## Directions for this task
Copy out the lines of the listing below word for word, beginning with the line that contains "Click the External Libraries bar-chart icon" and ending with the line that contains "will click(x=1099, y=88).".

Element and text location data:

========

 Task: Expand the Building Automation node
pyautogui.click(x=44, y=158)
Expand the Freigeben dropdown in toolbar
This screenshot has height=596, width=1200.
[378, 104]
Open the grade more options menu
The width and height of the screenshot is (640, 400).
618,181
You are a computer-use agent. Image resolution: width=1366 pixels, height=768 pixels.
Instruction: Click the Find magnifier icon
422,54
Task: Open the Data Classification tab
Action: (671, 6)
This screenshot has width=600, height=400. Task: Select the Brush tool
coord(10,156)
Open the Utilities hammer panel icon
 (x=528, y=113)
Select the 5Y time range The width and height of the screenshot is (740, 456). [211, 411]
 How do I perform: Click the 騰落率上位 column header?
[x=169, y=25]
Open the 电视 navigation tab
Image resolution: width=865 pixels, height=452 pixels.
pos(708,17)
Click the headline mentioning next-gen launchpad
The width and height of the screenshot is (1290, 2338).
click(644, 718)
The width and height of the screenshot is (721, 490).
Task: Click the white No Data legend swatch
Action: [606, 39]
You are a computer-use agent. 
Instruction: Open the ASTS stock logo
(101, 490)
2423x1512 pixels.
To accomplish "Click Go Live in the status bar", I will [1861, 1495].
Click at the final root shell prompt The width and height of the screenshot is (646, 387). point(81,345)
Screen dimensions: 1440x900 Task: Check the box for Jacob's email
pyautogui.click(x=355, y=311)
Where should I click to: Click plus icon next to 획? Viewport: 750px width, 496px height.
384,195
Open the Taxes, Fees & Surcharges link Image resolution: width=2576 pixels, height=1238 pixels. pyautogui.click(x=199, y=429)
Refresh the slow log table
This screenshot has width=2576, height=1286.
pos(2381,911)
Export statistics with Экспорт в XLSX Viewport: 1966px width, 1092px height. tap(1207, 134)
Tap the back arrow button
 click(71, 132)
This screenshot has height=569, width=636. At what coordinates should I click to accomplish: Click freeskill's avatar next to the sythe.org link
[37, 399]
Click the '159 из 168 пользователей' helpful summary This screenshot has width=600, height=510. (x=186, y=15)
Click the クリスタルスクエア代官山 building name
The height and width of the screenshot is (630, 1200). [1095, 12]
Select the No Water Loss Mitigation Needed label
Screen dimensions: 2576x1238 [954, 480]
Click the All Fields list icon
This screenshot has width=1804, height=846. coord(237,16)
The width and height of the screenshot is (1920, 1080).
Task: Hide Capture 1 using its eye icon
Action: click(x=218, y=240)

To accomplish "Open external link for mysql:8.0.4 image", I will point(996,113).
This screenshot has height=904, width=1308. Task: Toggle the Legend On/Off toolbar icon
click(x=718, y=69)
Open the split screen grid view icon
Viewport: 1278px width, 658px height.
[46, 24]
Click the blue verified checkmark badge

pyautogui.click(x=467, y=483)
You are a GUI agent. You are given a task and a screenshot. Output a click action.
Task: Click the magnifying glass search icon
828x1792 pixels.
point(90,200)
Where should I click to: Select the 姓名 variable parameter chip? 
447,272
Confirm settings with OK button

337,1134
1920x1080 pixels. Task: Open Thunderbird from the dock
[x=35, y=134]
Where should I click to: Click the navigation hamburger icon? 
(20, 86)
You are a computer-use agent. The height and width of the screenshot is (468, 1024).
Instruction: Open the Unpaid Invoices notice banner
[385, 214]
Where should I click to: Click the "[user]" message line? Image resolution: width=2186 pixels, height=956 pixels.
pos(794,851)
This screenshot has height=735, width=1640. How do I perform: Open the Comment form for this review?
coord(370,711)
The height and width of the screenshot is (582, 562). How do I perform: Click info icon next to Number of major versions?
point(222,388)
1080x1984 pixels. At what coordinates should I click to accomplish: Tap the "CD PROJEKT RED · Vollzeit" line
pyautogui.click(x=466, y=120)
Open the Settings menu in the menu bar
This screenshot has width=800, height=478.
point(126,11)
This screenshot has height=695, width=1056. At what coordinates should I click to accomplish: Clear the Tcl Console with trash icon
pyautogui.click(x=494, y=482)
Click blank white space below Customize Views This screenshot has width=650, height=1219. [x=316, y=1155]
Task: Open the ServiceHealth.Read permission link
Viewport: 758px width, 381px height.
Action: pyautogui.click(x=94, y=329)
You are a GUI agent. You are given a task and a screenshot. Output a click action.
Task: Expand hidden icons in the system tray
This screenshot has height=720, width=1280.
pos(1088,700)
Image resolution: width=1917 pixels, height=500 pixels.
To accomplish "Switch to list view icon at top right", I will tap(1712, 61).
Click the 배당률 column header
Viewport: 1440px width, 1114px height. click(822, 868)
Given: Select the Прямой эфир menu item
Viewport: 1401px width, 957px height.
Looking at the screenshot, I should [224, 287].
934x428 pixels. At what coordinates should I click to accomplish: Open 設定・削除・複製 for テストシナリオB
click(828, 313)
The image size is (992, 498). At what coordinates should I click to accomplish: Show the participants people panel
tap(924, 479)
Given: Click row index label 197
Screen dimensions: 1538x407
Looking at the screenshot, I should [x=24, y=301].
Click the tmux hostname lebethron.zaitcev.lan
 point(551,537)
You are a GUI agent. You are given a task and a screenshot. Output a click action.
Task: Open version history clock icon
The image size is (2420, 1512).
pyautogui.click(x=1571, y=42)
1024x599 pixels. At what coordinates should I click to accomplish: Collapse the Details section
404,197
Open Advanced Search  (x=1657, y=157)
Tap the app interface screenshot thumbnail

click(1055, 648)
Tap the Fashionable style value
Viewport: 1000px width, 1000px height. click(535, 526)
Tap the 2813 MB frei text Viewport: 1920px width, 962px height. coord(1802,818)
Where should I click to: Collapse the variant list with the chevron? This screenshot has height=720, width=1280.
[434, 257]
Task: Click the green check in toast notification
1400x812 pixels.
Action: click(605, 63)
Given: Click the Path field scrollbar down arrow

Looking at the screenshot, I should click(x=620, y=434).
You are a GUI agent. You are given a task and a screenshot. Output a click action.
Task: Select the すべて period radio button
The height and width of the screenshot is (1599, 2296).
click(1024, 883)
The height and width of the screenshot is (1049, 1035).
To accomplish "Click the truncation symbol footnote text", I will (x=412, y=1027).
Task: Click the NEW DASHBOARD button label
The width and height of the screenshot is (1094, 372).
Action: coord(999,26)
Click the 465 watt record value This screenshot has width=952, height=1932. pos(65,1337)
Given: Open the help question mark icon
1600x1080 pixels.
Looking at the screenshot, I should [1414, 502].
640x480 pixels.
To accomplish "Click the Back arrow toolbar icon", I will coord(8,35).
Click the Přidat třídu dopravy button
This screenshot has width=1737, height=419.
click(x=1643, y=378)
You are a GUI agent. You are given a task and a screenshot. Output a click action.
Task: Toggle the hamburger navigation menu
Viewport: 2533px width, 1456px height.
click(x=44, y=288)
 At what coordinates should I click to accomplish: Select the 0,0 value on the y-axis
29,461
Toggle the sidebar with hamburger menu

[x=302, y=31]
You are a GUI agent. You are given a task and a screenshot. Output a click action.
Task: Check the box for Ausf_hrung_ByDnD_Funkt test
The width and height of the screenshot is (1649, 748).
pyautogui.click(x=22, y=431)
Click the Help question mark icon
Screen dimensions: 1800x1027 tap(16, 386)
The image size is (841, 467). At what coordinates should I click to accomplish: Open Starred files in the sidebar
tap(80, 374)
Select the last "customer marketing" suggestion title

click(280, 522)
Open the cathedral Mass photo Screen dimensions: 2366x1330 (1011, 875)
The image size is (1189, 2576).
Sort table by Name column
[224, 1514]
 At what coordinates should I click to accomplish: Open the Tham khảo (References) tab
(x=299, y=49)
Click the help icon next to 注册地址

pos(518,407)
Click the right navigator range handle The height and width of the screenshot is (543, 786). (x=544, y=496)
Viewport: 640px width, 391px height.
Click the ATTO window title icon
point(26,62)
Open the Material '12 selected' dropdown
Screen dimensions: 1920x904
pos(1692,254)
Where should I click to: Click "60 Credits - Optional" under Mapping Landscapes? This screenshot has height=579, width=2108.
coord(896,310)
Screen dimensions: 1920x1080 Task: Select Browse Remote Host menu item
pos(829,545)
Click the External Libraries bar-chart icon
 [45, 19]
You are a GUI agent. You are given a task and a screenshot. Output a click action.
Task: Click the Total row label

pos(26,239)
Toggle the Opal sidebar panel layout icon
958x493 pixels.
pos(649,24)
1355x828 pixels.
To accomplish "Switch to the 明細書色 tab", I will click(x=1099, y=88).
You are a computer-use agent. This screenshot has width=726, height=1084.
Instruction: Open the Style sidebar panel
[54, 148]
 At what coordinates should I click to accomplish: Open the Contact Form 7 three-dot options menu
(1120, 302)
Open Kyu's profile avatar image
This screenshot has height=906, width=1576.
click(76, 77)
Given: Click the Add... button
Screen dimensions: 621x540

========

## Finished answer
Click the External Libraries bar-chart icon
 [45, 19]
You are a GUI agent. You are given a task and a screenshot. Output a click action.
Task: Click the Total row label

pos(26,239)
Toggle the Opal sidebar panel layout icon
958x493 pixels.
pos(649,24)
1355x828 pixels.
To accomplish "Switch to the 明細書色 tab", I will click(x=1099, y=88).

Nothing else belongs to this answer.